Belle Yeaton Renfrew (born December 11, 1872 – November 22, 1963) was an American musician, and conductor of the all-woman Bostonia Orchestra.

== Early life ==
Augusta Belle Yeaton was born in Chelsea, Massachusetts, the daughter of Charles B. Yeaton and Mary Augusta Yeaton. Her father was a Union Army veteran of the American Civil War.

== Career ==
Belle Yeaton Renfrew was conductor of the all-woman Bostonia Orchestra, which played in Boston and toured in the United States and Canada between 1904 and 1924. She also played trombone in the Bostonia Brass Quartet, with sisters Grace Mae Morse and Alice Florence Morse on first and second horns, and various women on cornet, including a third Morse sister, Ella.
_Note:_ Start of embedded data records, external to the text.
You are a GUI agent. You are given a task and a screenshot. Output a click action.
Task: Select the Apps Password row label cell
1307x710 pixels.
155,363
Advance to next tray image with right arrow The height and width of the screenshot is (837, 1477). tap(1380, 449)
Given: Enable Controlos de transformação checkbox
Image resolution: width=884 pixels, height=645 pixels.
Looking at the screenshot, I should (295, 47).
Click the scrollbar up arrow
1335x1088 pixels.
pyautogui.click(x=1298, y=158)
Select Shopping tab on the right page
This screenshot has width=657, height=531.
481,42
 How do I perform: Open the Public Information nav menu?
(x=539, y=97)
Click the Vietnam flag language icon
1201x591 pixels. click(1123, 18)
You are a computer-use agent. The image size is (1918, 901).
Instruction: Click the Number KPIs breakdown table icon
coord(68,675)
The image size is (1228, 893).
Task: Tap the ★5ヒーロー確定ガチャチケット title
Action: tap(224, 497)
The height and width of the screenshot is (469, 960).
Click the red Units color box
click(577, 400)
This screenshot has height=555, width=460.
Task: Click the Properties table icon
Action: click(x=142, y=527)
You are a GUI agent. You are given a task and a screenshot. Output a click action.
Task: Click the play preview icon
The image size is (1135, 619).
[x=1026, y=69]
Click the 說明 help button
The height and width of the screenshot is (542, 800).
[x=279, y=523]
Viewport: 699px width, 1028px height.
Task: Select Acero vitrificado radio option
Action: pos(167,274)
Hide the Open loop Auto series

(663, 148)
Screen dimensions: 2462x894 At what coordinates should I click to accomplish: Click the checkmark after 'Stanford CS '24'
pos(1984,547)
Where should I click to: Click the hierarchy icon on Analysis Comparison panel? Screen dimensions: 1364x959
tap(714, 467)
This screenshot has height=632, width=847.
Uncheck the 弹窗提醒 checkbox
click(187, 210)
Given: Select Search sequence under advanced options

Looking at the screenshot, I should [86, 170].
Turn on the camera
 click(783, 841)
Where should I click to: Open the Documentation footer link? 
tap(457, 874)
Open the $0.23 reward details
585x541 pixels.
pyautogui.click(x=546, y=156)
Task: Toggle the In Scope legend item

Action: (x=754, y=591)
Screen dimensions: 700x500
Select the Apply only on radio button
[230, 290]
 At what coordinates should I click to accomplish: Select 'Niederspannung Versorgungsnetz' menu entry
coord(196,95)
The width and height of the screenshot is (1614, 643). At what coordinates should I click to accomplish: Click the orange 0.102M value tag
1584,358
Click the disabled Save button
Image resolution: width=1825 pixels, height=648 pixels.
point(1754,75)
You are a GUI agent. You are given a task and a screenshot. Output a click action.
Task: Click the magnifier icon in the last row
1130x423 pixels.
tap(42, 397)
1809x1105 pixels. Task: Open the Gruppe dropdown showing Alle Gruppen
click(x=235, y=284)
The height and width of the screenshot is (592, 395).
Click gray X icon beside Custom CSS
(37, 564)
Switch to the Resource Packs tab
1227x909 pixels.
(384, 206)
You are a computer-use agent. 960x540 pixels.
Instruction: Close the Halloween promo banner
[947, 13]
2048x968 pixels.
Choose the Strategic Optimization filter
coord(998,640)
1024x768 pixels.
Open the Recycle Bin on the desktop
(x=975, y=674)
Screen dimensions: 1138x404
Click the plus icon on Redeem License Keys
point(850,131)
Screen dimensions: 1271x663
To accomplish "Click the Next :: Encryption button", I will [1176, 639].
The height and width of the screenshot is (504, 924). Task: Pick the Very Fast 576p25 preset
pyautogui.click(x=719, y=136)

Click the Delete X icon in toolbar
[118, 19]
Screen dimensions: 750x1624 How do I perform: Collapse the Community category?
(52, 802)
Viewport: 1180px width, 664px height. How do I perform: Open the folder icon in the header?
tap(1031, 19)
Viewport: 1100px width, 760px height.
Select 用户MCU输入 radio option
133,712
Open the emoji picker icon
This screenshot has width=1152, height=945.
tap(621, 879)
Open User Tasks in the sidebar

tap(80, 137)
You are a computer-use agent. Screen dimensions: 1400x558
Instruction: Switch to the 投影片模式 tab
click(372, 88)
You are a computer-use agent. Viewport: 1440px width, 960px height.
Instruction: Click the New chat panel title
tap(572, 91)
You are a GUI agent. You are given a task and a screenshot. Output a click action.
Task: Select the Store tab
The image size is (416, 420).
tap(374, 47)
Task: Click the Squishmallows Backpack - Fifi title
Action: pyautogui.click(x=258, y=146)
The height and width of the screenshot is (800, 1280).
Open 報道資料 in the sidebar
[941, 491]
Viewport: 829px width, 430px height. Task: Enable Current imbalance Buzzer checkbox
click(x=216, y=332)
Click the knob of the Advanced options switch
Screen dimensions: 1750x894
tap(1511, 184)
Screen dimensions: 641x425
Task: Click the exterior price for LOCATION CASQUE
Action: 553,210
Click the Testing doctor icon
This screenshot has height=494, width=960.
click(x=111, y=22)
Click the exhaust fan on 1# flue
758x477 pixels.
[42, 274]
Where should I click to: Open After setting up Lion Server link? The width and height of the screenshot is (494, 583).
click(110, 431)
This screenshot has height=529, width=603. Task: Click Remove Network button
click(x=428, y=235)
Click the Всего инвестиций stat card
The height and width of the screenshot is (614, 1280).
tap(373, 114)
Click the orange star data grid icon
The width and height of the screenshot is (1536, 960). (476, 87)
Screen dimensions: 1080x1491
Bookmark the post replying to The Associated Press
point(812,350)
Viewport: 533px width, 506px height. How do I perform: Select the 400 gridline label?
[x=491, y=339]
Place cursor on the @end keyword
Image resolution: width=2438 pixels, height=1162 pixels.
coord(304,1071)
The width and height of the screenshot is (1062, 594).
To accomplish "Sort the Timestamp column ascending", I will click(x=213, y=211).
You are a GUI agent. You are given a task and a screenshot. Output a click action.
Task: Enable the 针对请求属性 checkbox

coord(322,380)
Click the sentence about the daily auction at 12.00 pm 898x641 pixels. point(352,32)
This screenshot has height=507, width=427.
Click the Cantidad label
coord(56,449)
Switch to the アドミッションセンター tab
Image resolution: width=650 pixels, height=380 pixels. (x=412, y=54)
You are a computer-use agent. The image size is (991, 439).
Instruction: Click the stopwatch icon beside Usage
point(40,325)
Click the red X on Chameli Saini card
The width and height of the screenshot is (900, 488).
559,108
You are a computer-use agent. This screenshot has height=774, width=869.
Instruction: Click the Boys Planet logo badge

A reviewer in New Jersey in 1911 commented that "the conducting of Belle Yeaton Renfrew was a revelation to many who attended. She was graceful in attitude but at the same time brought out charming effects with the greatest of precision."

== Personal life ==
Belle Yeaton married jeweler William Renfrew in 1892. They lived in Watertown, Massachusetts, and had a son, Howard William Renfrew (1893-1982). By 1929 she was remarried to a fellow musician, violinist Frederick Louis Mahn. She died in 1963, aged 90 years, in Brookline, Massachusetts.